Posted By Trish on Sep 11, 2012
We met along the Noatak last month. Our group paddled 458.7 miles to Kotzebue. The trip was life changing. Hope your trip was as amazing as ours.

Wonderful Article - thank you!

Posted By Patricia Zecevic on Sep 5, 2012

I loved this article on Ehrlich whom I discovered fairly recently - through an article stating that Robert Redford had recommended her book The Solace of Open Spaces to actors in the movie Horse Whisperer - so that they would get a feel for the real people and ranchers of the West. I loved it so much I ordered all her others and am in the middle of This Cold Heaven. I loved Toby Thompson's article because it's a wonderful portrait of the woman and her work. It really resonated with me and my experience of her books, and expressed in a way that helped me understand why I loved them and her whole/holistic attitude to life and love and nature.
I am a woman and I liked what he said about Gretel no longer being the young sexy cowgirl. This is real and in keeping with Ehrlich's down-to-earthiness; and what oozed out of his article was precisely a respectful and admiring portrait of a wise, mature, and beautiful woman who is in touch with herself and her environment in a way most of us aspire to and are deeply touched by.

Thank you for sharing so beautifully your personal experience of this very important writer and beautiful human being.

The Whole Journal

Posted By Cary on Sep 19, 2009
WoW!...I was so fortunate to find this magazine on the shelf at my grocery store in the Central Valley of California. How it got there I have no IDEA...but I am so happy that it did. Born and reared in Texas Cattle Country, this wonderful print shop of beauty caused me to be homesick, blessed and revived. Ultimately, I was called upon to actually share my treasure with others. Thank you so much for this wonderful publication. :-)

Blessings

Posted By Ken on Sep 4, 2009
I loved Gretel Ehrlich's early books and confess to not having read The Future of Ice and This Cold Heaven. Thompson's eloquent and incisive portrait of her made me realize that I have inadvertently closed off a part of my soul which is always awakened by Ehrlich's work. My heart, also, lives in that landscape of Wyoming and Montana--that is where sila
and meditation come most easily for me. And having spent my childhood in Newfoundland I anticipate many blessings from The Future of Ice, This Cold Heaven and Farthest North. Many thanks, Toby, for gracing us with this piece.

Lessons

Posted By Toby Thompson on Sep 2, 2009
If M.S. thinks I have anything other than respect and admiration for Gretel Ehrlich, she needs to learn how to read.

Lessons from Fire and Ice

Posted By Mary Sojourner on Jul 4, 2009
This is dismissive, condescending and irritating: "She’s 62 and broader than in photographs from the 1980s, when a stunning cowgirl gazed sexily at us from book jackets. Her face is tougher, reflecting a life outdoors. Yet her personality, aloof and mysterious in print, is wise-crackingly funny."
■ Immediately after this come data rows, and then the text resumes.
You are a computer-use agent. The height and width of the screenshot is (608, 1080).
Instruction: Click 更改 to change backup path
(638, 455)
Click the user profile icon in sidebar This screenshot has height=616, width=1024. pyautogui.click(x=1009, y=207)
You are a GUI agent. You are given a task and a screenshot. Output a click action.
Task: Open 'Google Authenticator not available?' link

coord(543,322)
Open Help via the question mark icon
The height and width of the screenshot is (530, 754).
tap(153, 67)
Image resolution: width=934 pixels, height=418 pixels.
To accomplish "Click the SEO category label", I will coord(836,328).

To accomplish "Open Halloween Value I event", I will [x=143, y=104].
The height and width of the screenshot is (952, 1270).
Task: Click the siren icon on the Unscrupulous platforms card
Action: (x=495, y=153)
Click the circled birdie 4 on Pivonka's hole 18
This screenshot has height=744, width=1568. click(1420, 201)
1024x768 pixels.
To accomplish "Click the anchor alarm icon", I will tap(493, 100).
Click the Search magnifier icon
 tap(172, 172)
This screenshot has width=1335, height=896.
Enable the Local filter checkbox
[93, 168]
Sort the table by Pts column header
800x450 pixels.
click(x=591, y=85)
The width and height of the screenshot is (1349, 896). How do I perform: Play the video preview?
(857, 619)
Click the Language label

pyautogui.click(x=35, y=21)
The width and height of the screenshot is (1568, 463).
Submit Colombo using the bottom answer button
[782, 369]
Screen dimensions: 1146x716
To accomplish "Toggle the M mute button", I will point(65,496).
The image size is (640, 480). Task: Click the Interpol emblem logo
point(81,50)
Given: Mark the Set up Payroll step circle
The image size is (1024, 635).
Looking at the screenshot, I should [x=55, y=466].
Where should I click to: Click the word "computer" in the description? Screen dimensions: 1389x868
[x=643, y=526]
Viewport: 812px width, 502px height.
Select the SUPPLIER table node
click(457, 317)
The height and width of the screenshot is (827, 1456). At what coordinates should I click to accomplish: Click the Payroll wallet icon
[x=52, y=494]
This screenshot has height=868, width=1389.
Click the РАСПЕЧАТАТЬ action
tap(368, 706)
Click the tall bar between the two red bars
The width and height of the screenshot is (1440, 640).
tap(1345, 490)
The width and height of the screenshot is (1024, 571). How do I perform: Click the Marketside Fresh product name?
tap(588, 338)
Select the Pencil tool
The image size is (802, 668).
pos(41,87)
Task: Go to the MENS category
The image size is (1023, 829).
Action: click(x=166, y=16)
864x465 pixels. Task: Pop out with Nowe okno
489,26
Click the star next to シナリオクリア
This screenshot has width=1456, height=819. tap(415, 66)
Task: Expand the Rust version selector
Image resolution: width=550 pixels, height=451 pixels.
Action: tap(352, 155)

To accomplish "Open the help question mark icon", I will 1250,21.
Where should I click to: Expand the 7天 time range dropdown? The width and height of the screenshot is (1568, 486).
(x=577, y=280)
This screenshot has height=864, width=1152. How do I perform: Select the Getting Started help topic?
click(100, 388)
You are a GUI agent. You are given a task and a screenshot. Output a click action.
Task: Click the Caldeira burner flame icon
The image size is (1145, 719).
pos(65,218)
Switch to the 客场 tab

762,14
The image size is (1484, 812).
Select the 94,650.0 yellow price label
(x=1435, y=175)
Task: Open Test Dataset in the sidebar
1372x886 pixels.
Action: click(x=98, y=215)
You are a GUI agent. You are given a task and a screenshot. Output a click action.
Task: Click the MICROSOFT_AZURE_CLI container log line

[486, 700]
Imagine that! A woman over sixty isn't a visually sexy hottie anymore! But, she is funny. Wow, what amazing insights.

If Toby Thompson is a woman, she could use a little consciousness raising about women and aging. If Toby Thompson is a guy, same same.

I look forward to Ehrlich's new book - that's what matters. Of course, some might find it amazing that a woman over sixty is radical and can think like a scalpel.


Wow!

Posted By Philip on Oct 6, 2008
What a great article! Author Toby Thompson does such a great job of melding the landscape into this story. He's done it so masterfully, that the bare, sparse landscapes of Erlich's environment really become a character as well.

I was riveted to the screen through all seven sections. I'm adding this to my StumbleUpon.